China enforces criminal charges for defamation of military casualties


by Dasze, via wikimedia commons

An entrance view in 31st Anniversary of 1989 Tiananmen Square protests in Hong Kong

China has instituted a new law that makes defamation of military deaths punishable with time in prison. Effective March 1, this law has already been used to arrest several journalists for their claims, even in online forums, against the Chinese army. 

One of these journalists is Wang Jingyu. Although Jingyu currently lives in the United States, authorities in China are still trying to apprehend him. According to NPR, Jingyu commented that Chinese soldiers “deserved to die” in the case of border disputes between India and China in the Galwan Valley region that BBC called “a savage brawl.”

“Imagine saying that U.S. soldiers deserve to die in the middle East,” remarked Ryan Huang, a spokesperson for the Guilford Asian Society, in response to Jingyu’s comments online. “The guy went way too far.”

Huang’s response touches on a common issue in reporting on military deaths, especially in opinion reporting, which is what got Jingyu in trouble. The new law forbids criticism of those named “revolutionary heroes” and “martyrs.” This may be perceived as an attempt to limit freedom of speech, but it suggests a deeper significance of these casualties to the Communist Party in China. 

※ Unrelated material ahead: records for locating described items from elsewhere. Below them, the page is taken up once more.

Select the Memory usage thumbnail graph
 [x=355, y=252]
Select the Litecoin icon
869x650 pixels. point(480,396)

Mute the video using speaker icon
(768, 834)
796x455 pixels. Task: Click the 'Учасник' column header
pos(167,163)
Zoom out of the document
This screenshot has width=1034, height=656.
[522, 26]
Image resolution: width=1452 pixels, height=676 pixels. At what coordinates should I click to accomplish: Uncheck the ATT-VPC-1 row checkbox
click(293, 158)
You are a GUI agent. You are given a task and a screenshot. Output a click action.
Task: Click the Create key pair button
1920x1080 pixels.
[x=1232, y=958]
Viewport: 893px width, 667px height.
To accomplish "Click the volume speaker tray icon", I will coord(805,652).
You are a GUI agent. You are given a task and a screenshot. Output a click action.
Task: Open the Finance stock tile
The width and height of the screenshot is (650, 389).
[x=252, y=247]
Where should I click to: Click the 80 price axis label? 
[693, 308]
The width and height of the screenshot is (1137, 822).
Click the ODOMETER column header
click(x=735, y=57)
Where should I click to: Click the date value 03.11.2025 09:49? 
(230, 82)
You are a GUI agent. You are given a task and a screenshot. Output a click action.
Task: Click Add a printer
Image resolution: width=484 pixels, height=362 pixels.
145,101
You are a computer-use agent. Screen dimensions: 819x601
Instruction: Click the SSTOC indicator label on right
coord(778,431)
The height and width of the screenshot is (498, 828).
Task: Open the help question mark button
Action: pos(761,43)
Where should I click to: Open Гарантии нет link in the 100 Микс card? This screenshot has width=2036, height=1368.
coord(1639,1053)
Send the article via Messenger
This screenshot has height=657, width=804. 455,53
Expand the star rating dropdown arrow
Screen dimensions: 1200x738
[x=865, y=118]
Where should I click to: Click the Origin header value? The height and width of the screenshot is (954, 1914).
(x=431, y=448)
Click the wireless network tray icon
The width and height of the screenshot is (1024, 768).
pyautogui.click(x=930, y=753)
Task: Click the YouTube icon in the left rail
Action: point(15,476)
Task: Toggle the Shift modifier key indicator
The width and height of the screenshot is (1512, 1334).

“It has always been a very important part of education, from elementary to college, certainly in my experience,” said Guilford History Professor Zhihong Chen. “There were always a lot of songs, a lot of stories about the revolutionary martyrs who had sacrificed for the revolution and for the new regime.” 

The new law reflects this larger symbol of strength and dedication that martyrs fulfill to the Chinese government. 

“Because it’s so important to legitimize the current government, if the narrative is that so many people have sacrificed their lives to protect the regime, then it carries a strong moral meaning for the people,” said Chen. “If anybody is against it, you’re not just against the government, you’re against the sacrifices of many people who have used their lives to protect it.”

This perception of loyalty is something that has been reported on frequently, as similar legislation was proposed in China in 2018. Then, the Washington Post called this sentiment a “part of a much broader and long-standing attempt by the Communist Party to mold or rewrite history in its interests.”

 Although there is a history of the Chinese government controlling the press, the intent behind their actions may not be rare.

“In every country’s history, normally, there is a pantheon of martyrs or prominent figures who were written into the official history, who were taught in schools, so I don’t think this is particularly characteristic of the Chinese government,” said Chen, “and certainly, how history is written, told, taught, is a strong way of shaping the citizens and standings of really everything—not just politics, but also the world.” 

Chen highlights a flaw in the suggestion that the perspective that each military casualty represents a life wholly dedicated to the country fought for is unique to the Chinese government. While this sentiment is common globally, it is still fairly crucial to understanding the efforts of the party in power.

“So, I think this is typical of every government, but China specifically because of the need to mold and to shape how people view politics and the world,” continued Chen.

Chen clarified that this “need” seems to stem from an “erosion of the public trust in the government and its legitimacy.” 

Especially in recent years, there has been an increase in tensions between China and other countries worldwide, evidenced by the trade war between China and the U.S., which began during Donald Trump’s term as president, and the recent trade conflict with the European Union. In light of these tensions, reporting from Western media outlets can sometimes reflect bias against China, especially as worsening relations affect access to information.

“So, if you look at contemporary political issues, there is an issue of accuracy and how much do we really know,” Chen said, “and we’re less sure than before when the U.S. and China had better relations.” 

There is an additional issue, as critical reporting can sometimes mistakenly result in negative implications about culture rather than politics.

“The current government led by the Chinese party is a pretty recent thing…This is very short compared to the long thousands of years of Chinese culture, so we need to make a distinction between the two because the Chinese culture eventually outlives any Chinese government,” said Chen. “We want to avoid throwing the baby out with the bathwater.”

This idiomatic comparison, although lighthearted, reflects an issue that consumers of Western media may not be absorbing a complete report on certain topics. For example, the story of China’s law must be understood within context.

“This is the centennial year. Everything is kind of more than at other times,” Chen said.

 The 100-year anniversary of the founding of the Chinese Communist Party is approaching in a few months, meaning that the conditions under which this law is implemented are crucial.

“There is a heightened sensitivity toward any criticism, any suspicious defamation of the martyrs,” Chen continued.

 Although Chen pointed out that the law is a “bad move,” it is implemented in an environment where loyalty is more massively emphasized than ever.